▶ Document section
Start

ProQuest TDM Studio

What is Proquest TDM Studio?
What is Text Analysis?
What Tools and Resources are Available for me to Access?
     TDM Studio Visualization
           Logging in
           Creating a Project and Running Algorithms
     TDM Studio Workbench
           Creating a Dataset
           Working with your Data in Workbench
           Collaborating in Workbench
           Exporting Results
FAQs
Additional Resources 

What is ProQuest TDM Studio?

ProQuest TDM Studio is a web platform for running text analyses on thousands of ProQuest datasets, including, but not limited to, databases such as ProQuest Dissertations & Theses and the New York Times. TDM Studio has two components: 

  • Visualizations, which is an entirely browser-based, point-and-click interface with data visualizations
     
  • Workbench, for researchers and their teams coding with R or Python in Jupyter notebooks.

If you wish to have access to both components, you must request them separately.

What is Text Analysis?

Text Analysis, using the tools available through the HTRC, allows researchers to quickly analyze a large number of documents (more than a human could read, and faster). Some questions that can be answered using text analysis would be:

  • What are these texts about?
  • How are these texts connected?
  • What emotions (or affects) are found within these texts?
  • What names are used in these texts?
  • Which of these texts are most similar?

These questions can be addressed using techniques such as finding word frequencies, performing topic modelling, or performing named entity recognition

What Tools and Resources are Available for me to Access?

ProQuest TDM Studio provides several ways of accessing and analyzing texts. While some require knowledge of the Python or R programming languages, others are point and click. Please note that the options below include different subsets of the corpus, as well as different levels of access (metadata vs. full type) and data types.

TDM Studio Visualizations

Logging in

Create an account for the Visualizations component. Note: in order to gain access to licensed UofT collections you must use your UTORONTO email address in the form (@mail.utoronto.ca, @utoronto.ca, @rotman.utoronto.ca, etc.)

Creating a Project and Running Algorithms

Once logged in, you can build collections of texts called "projects" that can then be analyzed in your browser using TDM Studio visualizations. Visualizations allows you to manage as many as five simultaneous research projects of 10,000 documents each.

Before searching Proquest's databases, you'll need to select which pre-built algorithms you'd like to apply to your search results. Visualizations currently supports Topic Modelling, Geographic Analysis, and Sentiment Analysis, although there are plans to add additional algorithms based on demand. Note that it is currently not possible to customize these algorithms.

Once you've selected your algorithms and have run and refined your search results to under 10,000 records, select "Review Content"where you will be asked to provide your dataset a name and optional description. Then select "Create Dataset". Your dataset will now be visible in your TDM Studio Visualizations Dashboard. Note that the algorithms you selected will be greyed-out initially, until processing is complete. Processing may take several hours depending on the size of your dataset and the analyses selected.

Once processing is complete, you will be able to select and explore your visualizations. The underlying data can be downloaded as zipped CSV files or GeoJSON (geographic analysis only). All zips includes CSV of basic metadata for each record (such as ID, Title, Publication, Date). Visualizations can also be saved as a screenshot.

End

▶ Dataset entries

Start

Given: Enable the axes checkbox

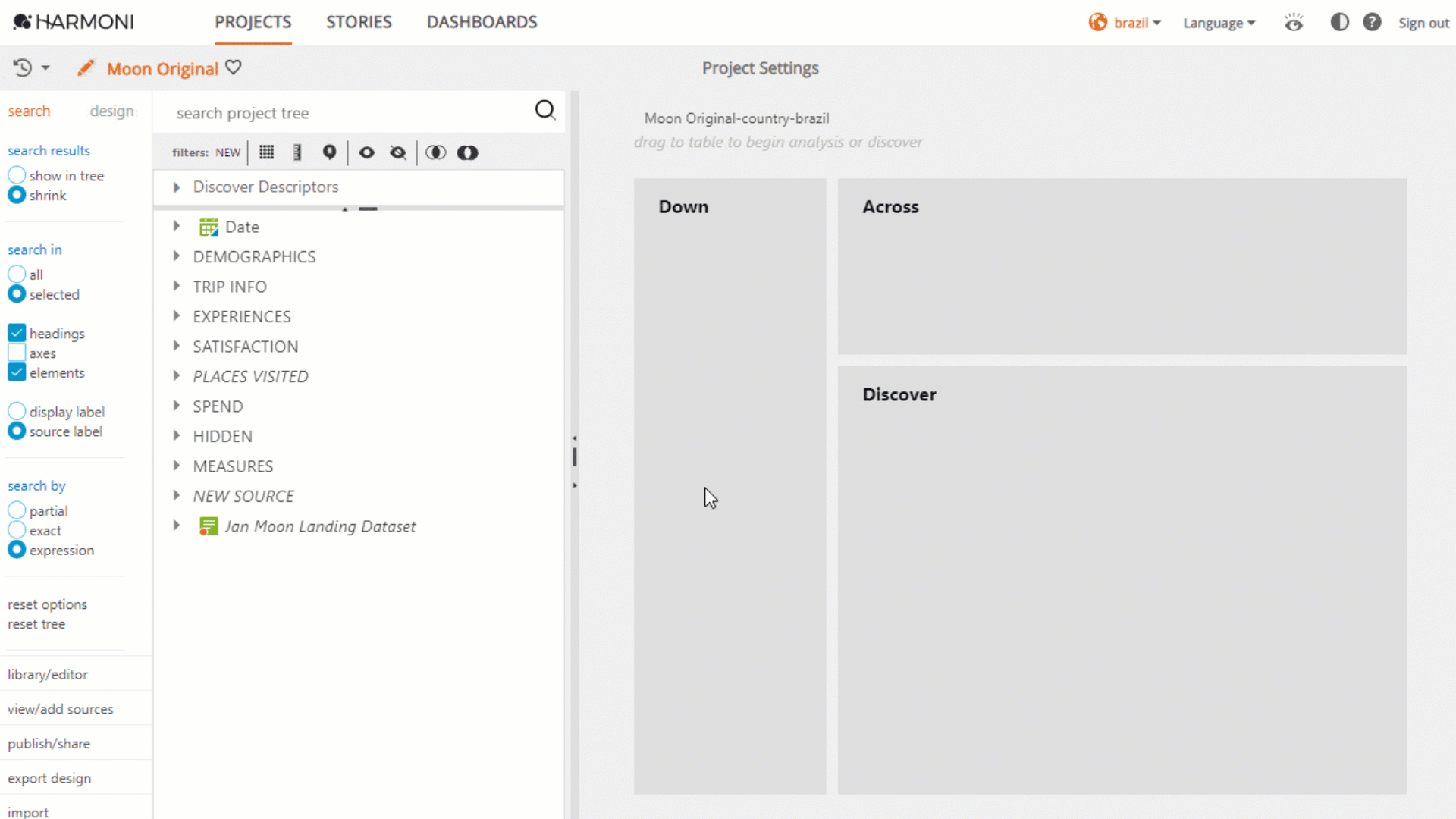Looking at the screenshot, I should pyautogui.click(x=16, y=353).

End
Start

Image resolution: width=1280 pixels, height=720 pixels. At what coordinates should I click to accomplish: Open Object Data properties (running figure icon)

End
Start

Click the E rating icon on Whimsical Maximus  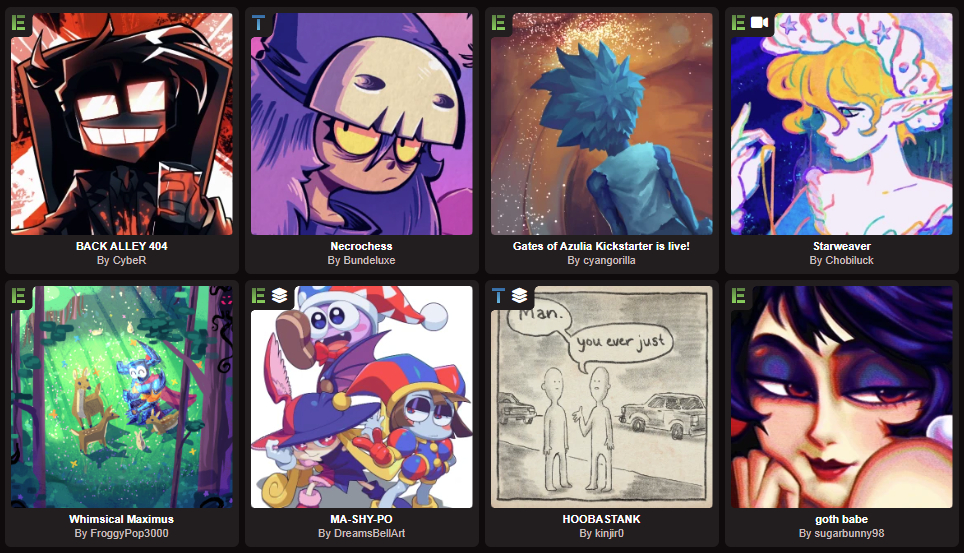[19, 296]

End

▶ Objective A
From the ProQuest TDM Studio page, copy the part that opens with the words containing "Text Analysis, using" and closes with "within these texts?".
▶ Objective B
According to the ProQuest TDM Studio page, which pre-built algorithms does Visualizations currently support?
▶ Objective C
Write the next part of the ProQuest TDM Studio page, starting after its final sentence.

▶ Answer A
Text Analysis, using the tools available through the HTRC, allows researchers to quickly analyze a large number of documents (more than a human could read, and faster). Some questions that can be answered using text analysis would be:

  • What are these texts about?
  • How are these texts connected?
  • What emotions (or affects) are found within these texts?

▶ Answer B
Topic Modelling, Geographic Analysis, and Sentiment Analysis

▶ Answer C
View this short ProQuest video for more information on creating a project.

A note on corpus: TDM Studio Visualizations includes a subset of UofT's licensed content, mostly major newspapers, dissertations and theses dataset. New content is being added based on demand. For a complete list of databases currently accessible via Visualizations, please contact the Map & Data Library.

TDM Studio Workbench

Once you have an account for Visualization, you can request access to the Workbench by completing the ProQuest Workbench platform application form, and fill out more information regarding your project and needs. Once your workbench is created, you will receive a confirmation email that includes instructions on how to get started. ProQuest also provides a complimentary 30 minute introductory session for all new Workbench users.

Once you have an account, go to TDM Studio and log in as usual - you should now see the option to toggle to Workbench Dashboard on the top right of the screen.

Creating a Dataset

In Workbench, you can create a maximum of 10 datasets of up to 2,000,000 documents. You can begin your search by selecting either individual publication titles or complete databases, and then running a search on content in those titles/databases (for example, ProQuest Global Newsstream). Once you're happy with your search results, select "Review Content"where you will be asked to provide your dataset a name and optional description. Then select "Create Dataset". Your dataset will now be visible in your TDM Studio Workbench Dashboard with the status of “Queued". Once your dataset is complete, it will show a status as "Completed". 

Note that TDM Studio processes 100,000 of documents an hour. This processing involves gathering the data on ProQuest's servers, and then transferring this onto Amazon Web Service (AWS) servers, which power the Workbench Virtual Machines. Due to this, processing may take several hours. Note that once a dataset is "Completed" it can be deleted from your Dashboard, as it has already been transferred into the Virtual Machine environment.

This ProQuest Guide provides more information on creating a dataset.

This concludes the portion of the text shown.